(DATA EXTRACT)
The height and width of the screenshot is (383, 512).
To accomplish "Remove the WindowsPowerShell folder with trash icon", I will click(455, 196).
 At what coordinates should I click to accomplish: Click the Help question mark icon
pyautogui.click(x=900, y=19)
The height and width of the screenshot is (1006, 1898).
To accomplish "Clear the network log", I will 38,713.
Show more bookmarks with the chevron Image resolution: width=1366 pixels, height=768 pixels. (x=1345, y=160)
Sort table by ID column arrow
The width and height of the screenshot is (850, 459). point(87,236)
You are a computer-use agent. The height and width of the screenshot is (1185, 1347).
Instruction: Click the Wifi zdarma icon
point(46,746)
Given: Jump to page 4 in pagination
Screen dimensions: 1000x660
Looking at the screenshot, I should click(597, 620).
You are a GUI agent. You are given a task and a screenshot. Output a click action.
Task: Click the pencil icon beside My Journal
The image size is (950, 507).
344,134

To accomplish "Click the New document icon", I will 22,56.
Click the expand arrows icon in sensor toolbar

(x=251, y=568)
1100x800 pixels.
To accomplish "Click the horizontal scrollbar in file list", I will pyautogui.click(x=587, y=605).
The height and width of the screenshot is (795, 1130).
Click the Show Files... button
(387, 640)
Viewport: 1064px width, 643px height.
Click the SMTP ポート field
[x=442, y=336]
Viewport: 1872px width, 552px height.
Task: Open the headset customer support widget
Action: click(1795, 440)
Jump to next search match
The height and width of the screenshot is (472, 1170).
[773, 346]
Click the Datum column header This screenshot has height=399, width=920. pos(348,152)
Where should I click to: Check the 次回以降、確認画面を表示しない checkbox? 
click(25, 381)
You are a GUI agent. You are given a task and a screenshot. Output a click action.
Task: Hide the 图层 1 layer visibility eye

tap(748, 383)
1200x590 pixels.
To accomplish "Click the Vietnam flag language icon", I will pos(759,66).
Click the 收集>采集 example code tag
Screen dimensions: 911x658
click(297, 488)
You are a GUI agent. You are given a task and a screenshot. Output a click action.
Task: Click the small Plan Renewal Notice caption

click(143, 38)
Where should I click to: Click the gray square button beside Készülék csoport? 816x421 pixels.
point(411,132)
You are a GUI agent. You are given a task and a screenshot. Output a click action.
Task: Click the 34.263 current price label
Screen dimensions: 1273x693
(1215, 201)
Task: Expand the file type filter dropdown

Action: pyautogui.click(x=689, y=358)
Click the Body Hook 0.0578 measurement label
(End DATA EXTRACT)
**WHAT TO PRODUCE**
Copy every line from the material in which the word "with" can be found.

**EXPECTED ANSWER**
To accomplish "Remove the WindowsPowerShell folder with trash icon", I will click(455, 196).
Show more bookmarks with the chevron Image resolution: width=1366 pixels, height=768 pixels. (x=1345, y=160)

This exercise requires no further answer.